START LISTED RECORDS

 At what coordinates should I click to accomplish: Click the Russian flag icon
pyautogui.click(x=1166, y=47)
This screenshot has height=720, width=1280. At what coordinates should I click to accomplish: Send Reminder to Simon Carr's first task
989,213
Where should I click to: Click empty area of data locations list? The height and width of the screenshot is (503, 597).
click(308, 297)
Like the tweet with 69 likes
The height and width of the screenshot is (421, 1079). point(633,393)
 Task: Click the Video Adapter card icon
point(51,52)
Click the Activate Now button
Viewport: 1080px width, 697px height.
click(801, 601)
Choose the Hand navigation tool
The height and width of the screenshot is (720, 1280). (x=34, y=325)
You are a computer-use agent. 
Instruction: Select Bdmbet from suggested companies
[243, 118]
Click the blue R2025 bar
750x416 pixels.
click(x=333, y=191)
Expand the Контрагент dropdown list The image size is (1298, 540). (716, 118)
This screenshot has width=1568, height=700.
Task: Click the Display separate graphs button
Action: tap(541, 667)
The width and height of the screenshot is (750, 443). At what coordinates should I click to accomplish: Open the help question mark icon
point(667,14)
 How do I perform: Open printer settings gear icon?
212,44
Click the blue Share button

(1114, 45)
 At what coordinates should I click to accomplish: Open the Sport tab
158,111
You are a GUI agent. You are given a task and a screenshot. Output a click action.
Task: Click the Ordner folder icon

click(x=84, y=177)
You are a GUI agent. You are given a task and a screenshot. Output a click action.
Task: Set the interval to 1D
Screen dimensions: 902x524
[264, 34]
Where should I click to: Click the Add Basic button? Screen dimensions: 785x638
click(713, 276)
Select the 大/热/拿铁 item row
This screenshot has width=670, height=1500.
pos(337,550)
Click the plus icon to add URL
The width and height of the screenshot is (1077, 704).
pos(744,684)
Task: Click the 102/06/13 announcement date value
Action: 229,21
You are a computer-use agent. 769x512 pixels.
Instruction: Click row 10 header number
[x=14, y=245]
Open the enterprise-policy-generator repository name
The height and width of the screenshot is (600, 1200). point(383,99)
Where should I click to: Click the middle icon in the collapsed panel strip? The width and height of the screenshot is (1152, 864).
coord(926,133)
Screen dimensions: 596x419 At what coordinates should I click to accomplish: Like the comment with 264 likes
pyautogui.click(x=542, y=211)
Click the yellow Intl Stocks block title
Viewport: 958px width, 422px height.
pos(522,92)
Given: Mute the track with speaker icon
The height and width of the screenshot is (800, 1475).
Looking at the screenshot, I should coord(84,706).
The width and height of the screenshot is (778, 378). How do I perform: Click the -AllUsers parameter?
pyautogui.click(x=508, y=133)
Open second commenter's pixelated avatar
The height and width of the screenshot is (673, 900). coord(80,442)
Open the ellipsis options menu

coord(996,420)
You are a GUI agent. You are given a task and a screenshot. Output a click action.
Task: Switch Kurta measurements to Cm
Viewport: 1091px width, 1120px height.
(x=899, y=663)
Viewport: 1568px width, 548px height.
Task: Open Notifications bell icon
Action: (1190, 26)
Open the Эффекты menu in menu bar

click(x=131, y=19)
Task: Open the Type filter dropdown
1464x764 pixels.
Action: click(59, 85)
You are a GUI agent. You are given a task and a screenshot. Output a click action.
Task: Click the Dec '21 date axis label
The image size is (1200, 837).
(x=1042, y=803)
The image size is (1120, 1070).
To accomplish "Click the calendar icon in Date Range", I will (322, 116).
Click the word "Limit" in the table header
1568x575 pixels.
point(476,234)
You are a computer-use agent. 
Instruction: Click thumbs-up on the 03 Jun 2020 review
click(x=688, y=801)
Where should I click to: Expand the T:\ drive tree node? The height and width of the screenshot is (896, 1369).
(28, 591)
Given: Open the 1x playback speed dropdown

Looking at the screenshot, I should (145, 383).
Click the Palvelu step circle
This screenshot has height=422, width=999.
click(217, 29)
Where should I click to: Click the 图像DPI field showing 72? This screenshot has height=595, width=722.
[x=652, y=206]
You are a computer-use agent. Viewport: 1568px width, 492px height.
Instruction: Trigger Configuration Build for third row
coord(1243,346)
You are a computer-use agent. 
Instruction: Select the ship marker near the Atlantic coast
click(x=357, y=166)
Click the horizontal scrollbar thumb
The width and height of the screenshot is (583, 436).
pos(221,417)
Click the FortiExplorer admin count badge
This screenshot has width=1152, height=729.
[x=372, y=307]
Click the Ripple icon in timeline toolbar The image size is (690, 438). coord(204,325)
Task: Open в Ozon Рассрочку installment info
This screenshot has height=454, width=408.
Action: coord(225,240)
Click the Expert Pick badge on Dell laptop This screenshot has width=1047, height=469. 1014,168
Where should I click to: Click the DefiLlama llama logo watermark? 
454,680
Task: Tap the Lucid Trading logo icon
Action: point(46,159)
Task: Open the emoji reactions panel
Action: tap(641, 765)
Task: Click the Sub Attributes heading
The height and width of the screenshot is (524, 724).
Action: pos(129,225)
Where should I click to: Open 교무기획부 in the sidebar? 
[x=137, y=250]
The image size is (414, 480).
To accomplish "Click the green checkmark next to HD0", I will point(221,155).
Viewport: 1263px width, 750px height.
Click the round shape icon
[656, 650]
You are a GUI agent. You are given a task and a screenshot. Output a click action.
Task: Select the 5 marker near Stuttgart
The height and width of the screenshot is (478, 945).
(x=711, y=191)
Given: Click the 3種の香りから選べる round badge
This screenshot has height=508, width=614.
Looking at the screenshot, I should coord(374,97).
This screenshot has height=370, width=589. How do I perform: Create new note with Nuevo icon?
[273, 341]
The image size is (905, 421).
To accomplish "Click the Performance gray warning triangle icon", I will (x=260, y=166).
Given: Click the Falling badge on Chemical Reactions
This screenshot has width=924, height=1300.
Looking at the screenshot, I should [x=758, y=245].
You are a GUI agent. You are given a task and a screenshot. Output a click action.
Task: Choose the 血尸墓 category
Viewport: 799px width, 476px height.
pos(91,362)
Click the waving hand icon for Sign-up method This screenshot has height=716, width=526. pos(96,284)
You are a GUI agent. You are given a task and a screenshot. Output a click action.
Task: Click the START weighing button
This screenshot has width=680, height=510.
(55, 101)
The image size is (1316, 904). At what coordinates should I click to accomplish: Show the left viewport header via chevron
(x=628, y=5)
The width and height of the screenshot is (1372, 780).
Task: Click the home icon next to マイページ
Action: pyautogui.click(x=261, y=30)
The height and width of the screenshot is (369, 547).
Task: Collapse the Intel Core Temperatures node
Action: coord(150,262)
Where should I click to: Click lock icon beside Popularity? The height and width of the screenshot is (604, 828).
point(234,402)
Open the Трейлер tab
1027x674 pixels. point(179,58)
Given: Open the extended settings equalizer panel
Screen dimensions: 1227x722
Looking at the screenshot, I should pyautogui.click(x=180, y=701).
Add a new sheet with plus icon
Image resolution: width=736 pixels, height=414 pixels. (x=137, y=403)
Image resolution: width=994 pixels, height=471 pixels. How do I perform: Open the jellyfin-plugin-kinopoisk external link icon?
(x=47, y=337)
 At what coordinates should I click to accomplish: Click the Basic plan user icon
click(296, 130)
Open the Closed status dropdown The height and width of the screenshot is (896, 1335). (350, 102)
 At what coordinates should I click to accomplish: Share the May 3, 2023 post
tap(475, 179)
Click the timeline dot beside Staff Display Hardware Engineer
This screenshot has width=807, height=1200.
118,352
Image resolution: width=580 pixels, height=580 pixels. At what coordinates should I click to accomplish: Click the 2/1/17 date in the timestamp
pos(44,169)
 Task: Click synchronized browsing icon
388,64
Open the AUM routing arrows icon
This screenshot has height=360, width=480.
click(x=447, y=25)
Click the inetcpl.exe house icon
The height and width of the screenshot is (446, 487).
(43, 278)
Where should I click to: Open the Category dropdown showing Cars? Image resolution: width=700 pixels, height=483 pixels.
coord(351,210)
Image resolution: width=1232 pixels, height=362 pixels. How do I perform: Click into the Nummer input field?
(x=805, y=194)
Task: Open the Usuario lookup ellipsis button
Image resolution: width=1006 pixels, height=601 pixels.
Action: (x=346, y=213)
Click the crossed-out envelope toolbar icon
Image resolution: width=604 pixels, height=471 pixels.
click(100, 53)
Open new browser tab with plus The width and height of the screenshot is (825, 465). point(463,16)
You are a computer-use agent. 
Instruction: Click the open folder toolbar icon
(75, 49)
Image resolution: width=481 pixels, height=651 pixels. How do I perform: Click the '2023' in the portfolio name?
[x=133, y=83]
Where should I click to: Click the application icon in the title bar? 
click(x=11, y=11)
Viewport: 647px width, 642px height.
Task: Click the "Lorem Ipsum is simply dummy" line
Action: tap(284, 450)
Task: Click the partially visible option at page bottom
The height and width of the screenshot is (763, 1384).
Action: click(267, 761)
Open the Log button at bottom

END LISTED RECORDS

== WHAT THE EXERCISE ASKS ==
Nothing but the lines from the one with "Image resolution: width=481" through the end of the data above should be reproduced, each exactly, both ends included.

== OUTPUT OF THE EXERCISE ==
Image resolution: width=481 pixels, height=651 pixels. How do I perform: Click the '2023' in the portfolio name?
[x=133, y=83]
Where should I click to: Click the application icon in the title bar? 
click(x=11, y=11)
Viewport: 647px width, 642px height.
Task: Click the "Lorem Ipsum is simply dummy" line
Action: tap(284, 450)
Task: Click the partially visible option at page bottom
The height and width of the screenshot is (763, 1384).
Action: click(267, 761)
Open the Log button at bottom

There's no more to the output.